=== Begin Enclosure ===

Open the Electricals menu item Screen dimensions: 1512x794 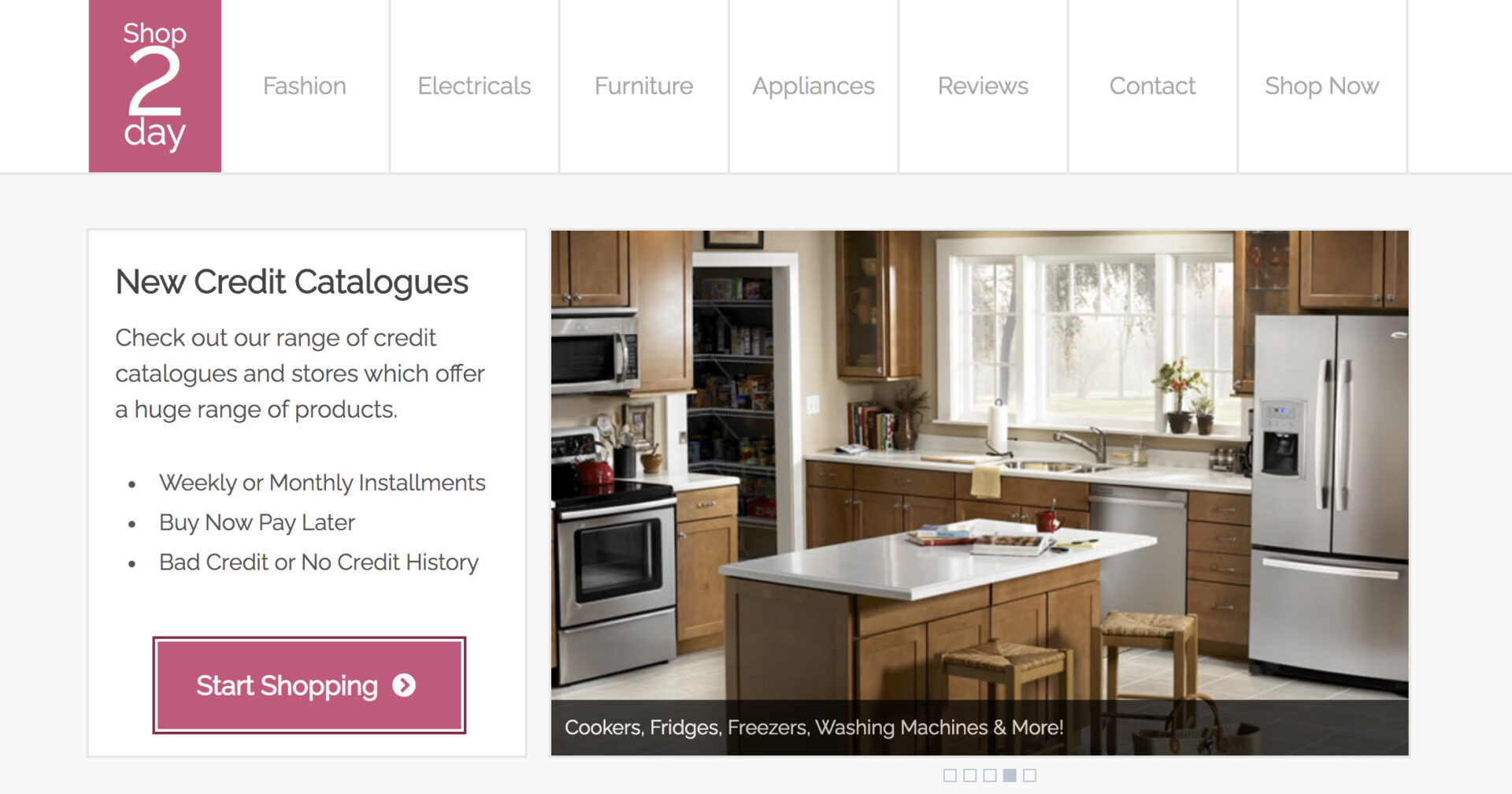coord(474,86)
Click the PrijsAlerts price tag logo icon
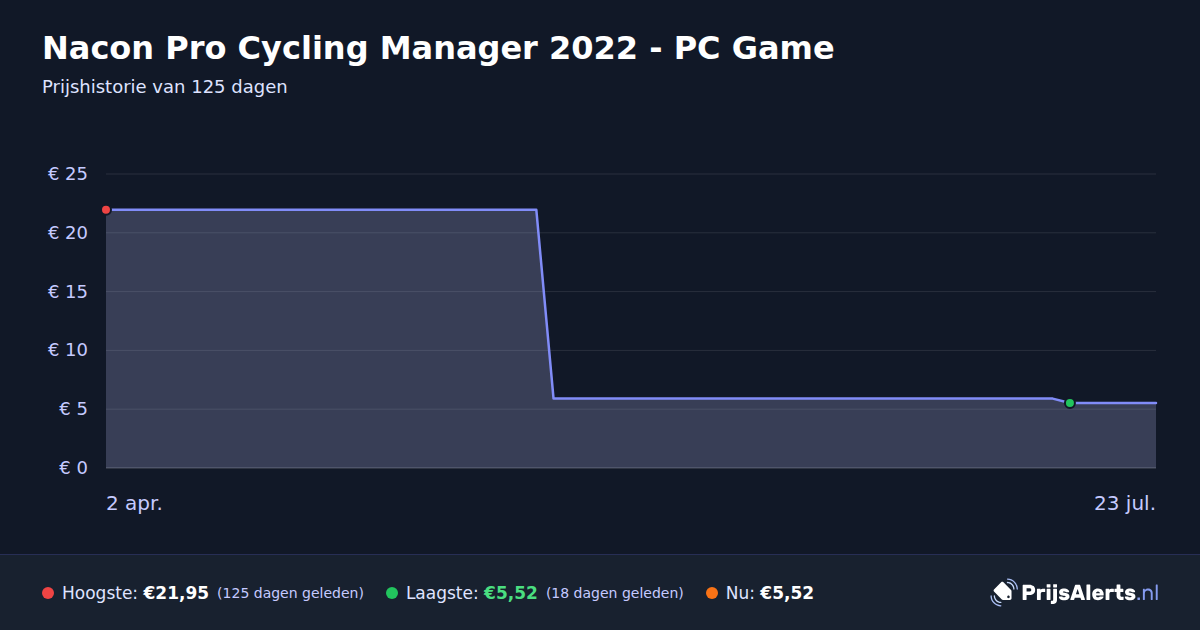The height and width of the screenshot is (630, 1200). coord(1003,593)
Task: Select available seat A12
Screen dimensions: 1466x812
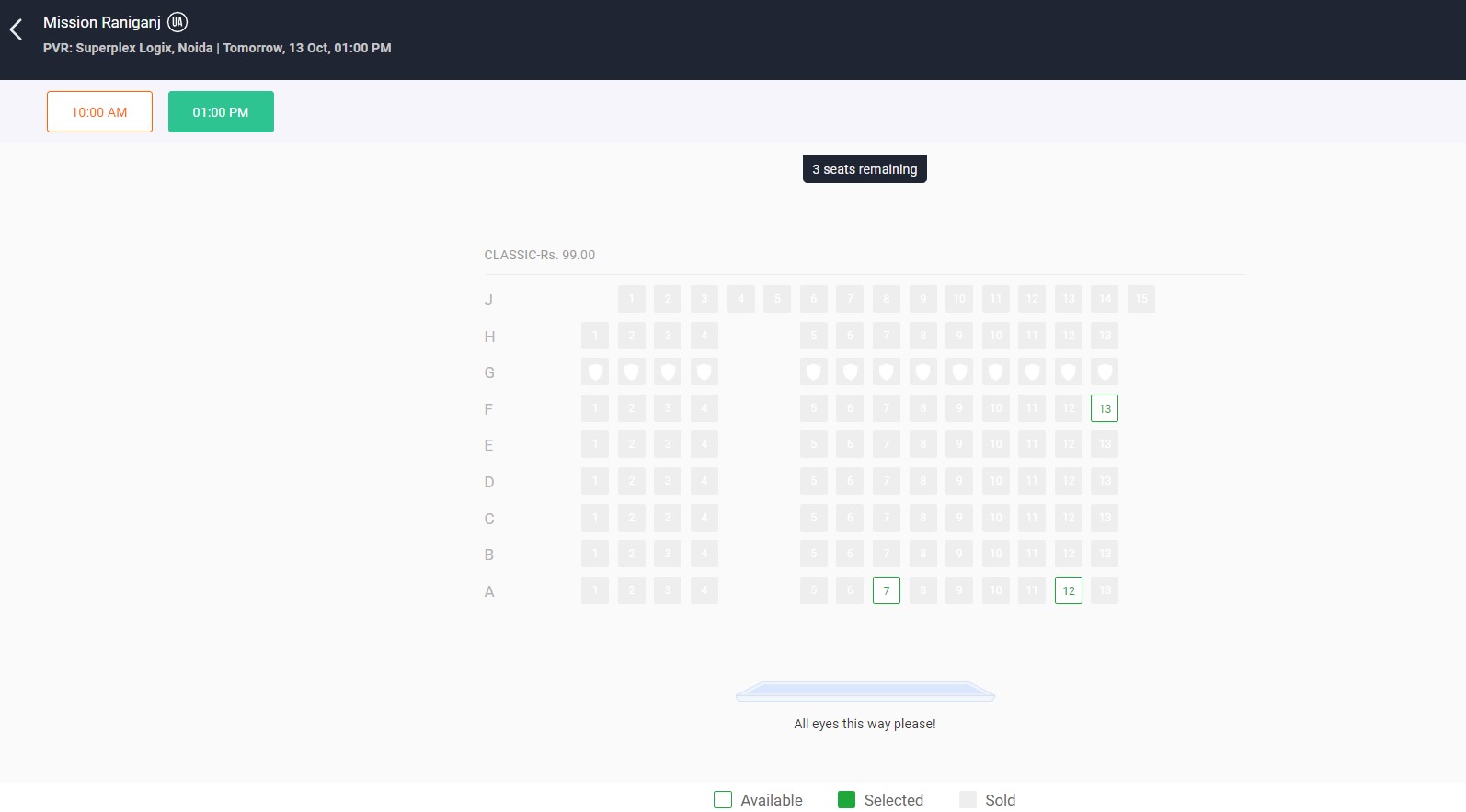Action: point(1068,590)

=== End Enclosure ===

TASK BRIEF
In the copy, include exactly the lines from the one with "Click the PrijsAlerts price tag logo icon" through the final line of the data, both ends included, and no pictures.

COMPLETED EXERCISE
Click the PrijsAlerts price tag logo icon
The height and width of the screenshot is (630, 1200). coord(1003,593)
Task: Select available seat A12
Screen dimensions: 1466x812
Action: point(1068,590)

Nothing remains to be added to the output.